Saved entries:
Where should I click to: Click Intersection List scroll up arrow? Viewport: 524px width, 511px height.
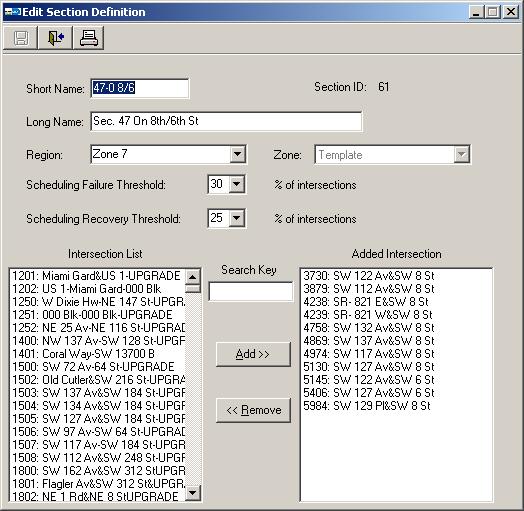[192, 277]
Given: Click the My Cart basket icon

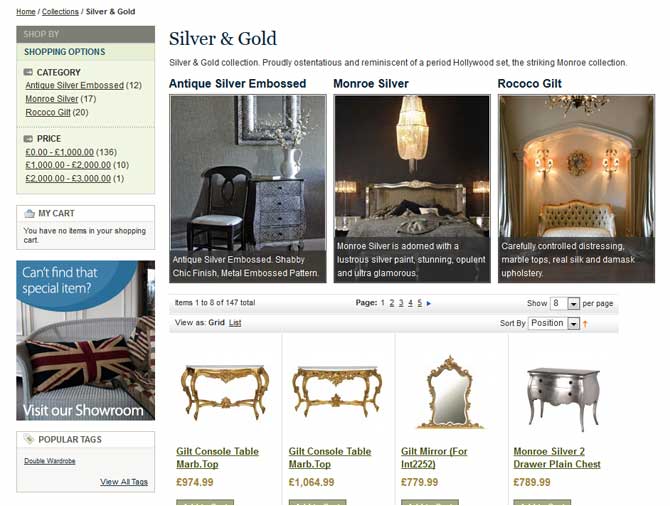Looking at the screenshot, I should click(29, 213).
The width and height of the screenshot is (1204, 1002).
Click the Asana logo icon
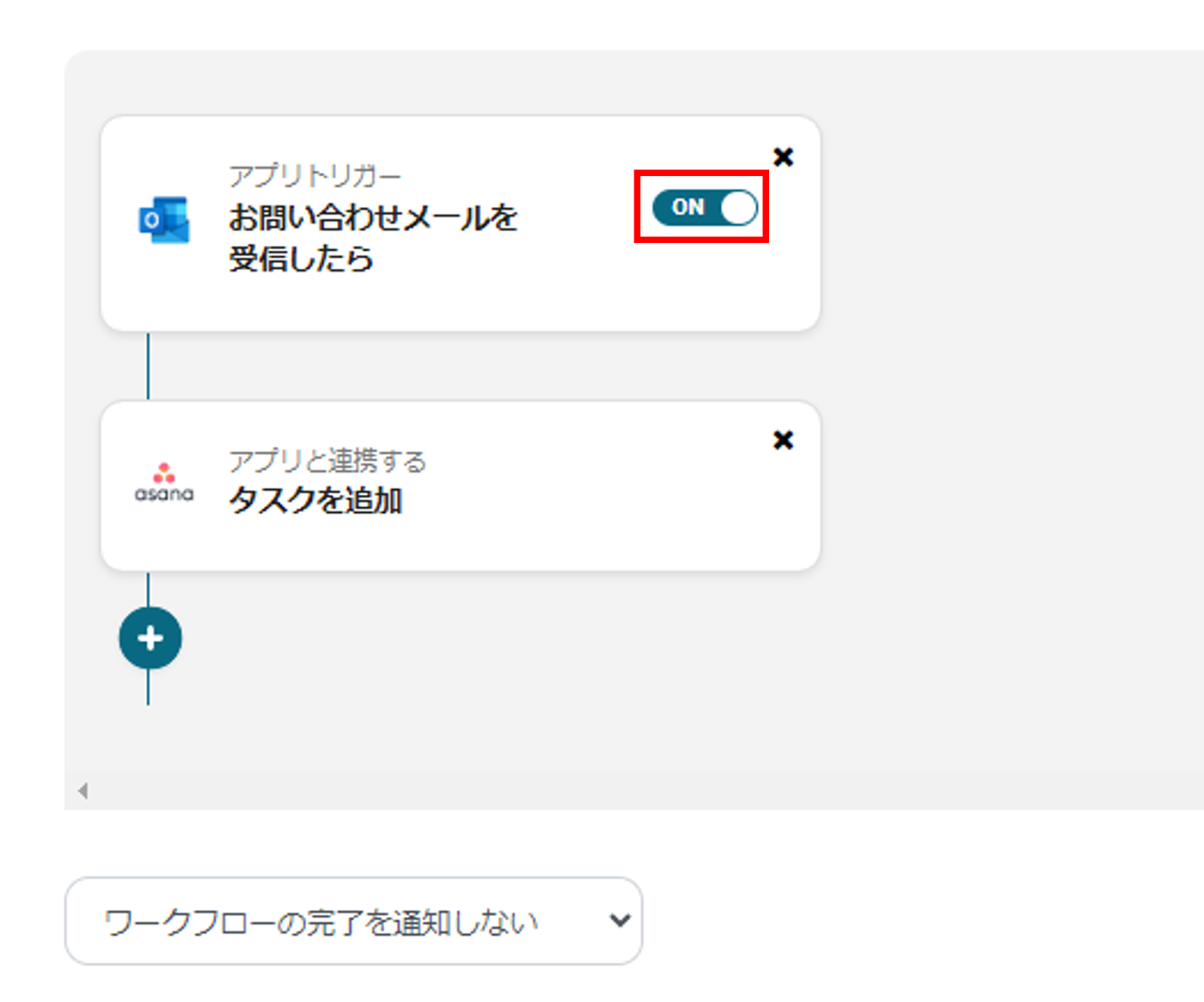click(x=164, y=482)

---

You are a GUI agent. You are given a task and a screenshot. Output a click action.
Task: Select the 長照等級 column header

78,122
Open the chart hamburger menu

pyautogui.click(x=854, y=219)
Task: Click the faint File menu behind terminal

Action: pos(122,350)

* * *

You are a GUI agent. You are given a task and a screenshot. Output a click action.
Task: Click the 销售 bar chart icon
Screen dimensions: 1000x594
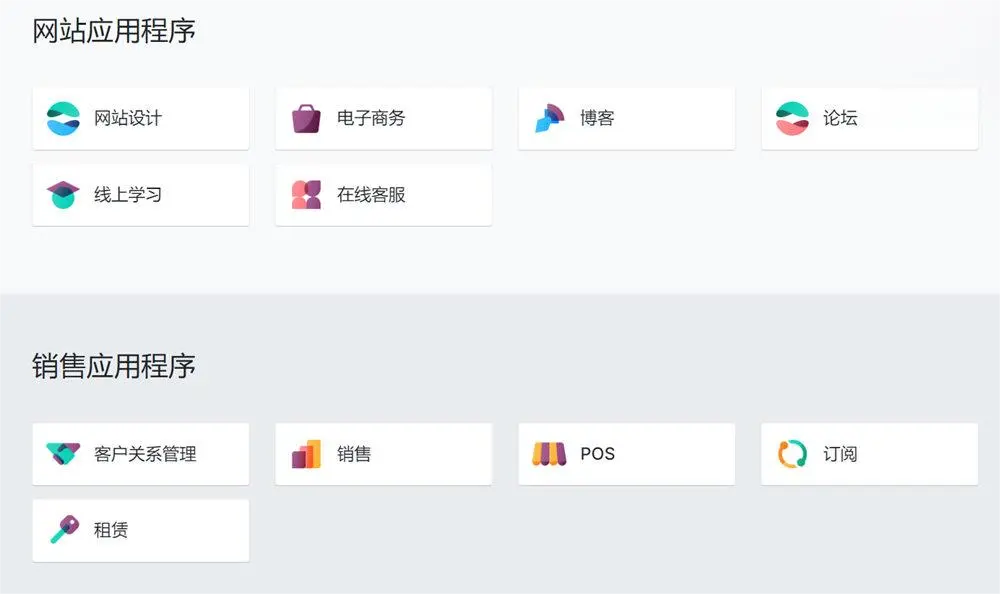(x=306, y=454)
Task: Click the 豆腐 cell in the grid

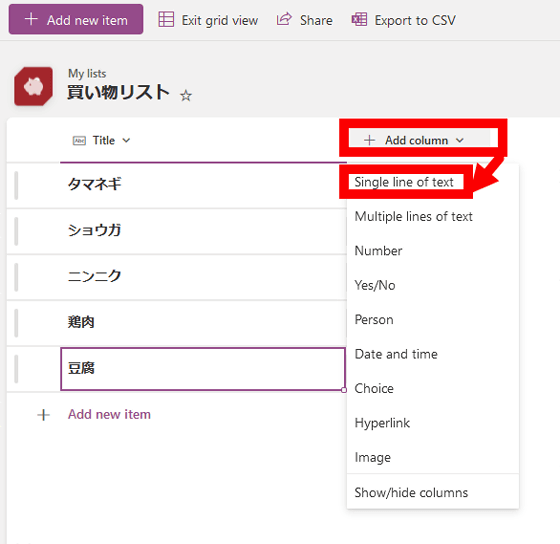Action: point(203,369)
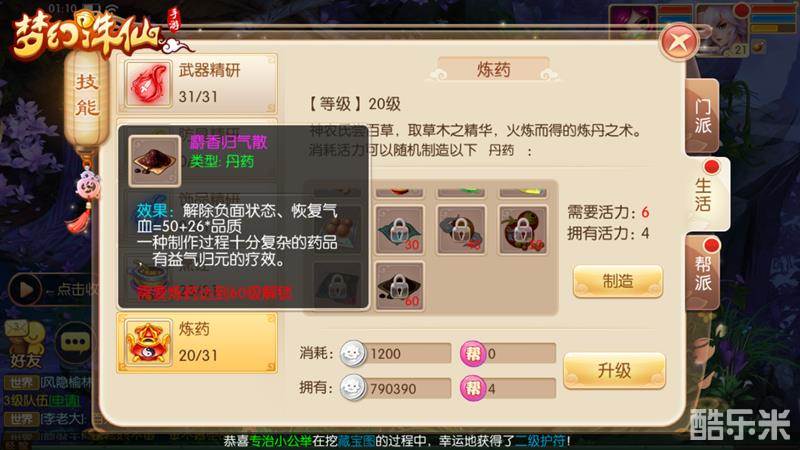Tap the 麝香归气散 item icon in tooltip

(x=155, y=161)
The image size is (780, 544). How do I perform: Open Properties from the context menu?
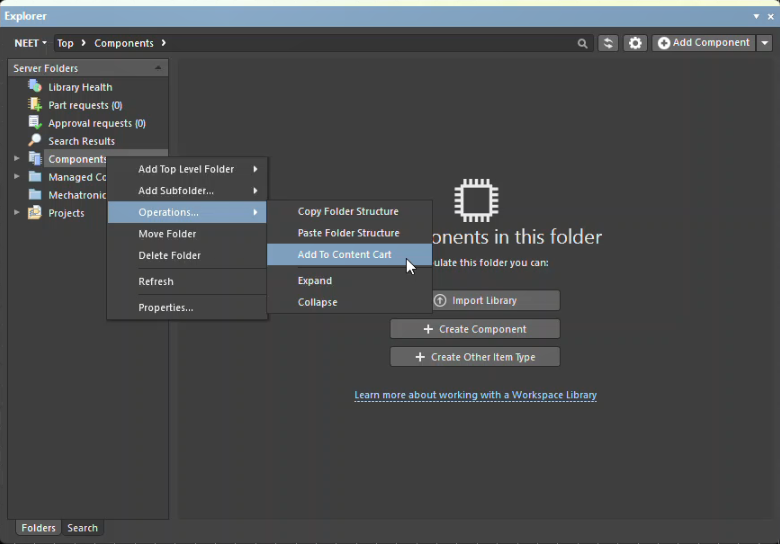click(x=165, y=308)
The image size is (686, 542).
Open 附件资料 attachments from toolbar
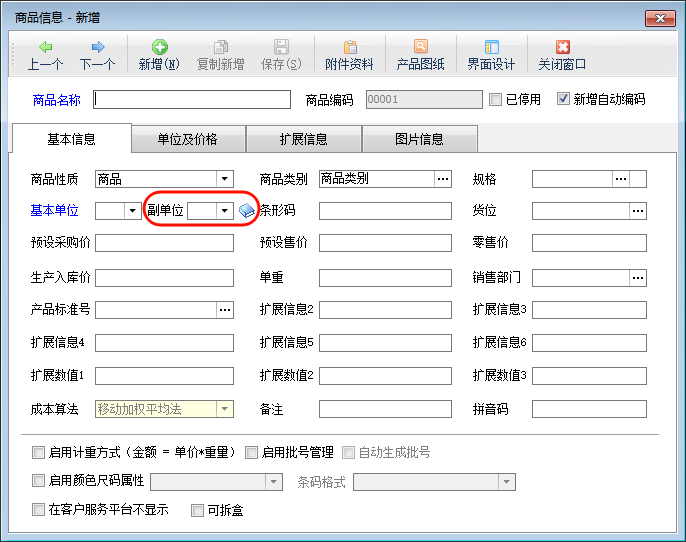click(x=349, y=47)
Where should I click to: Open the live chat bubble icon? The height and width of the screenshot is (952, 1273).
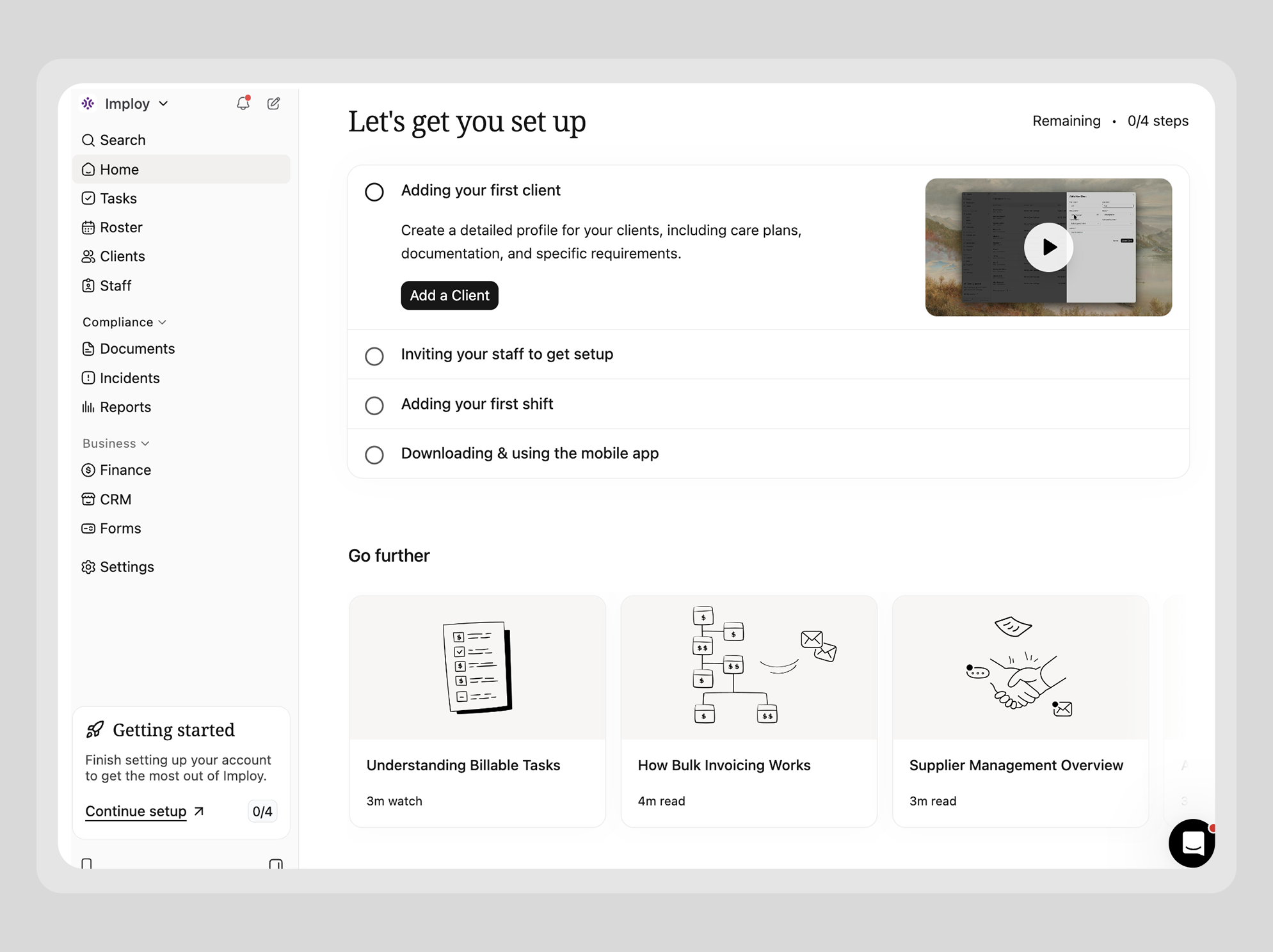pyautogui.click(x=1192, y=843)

> _Problem_
In the entries above, which lines run from the one with "Task: Click the 豆腐 cell in the grid" up to and including the one with "The image size is (686, 542)."? Write them out exactly, without the pictures.

> _Answer for the task_
Task: Click the 豆腐 cell in the grid

Action: point(203,369)
Tap the 麝香归气散 item icon in tooltip

(x=155, y=161)
The image size is (780, 544). How do I perform: Open Properties from the context menu?
click(x=165, y=308)
The image size is (686, 542).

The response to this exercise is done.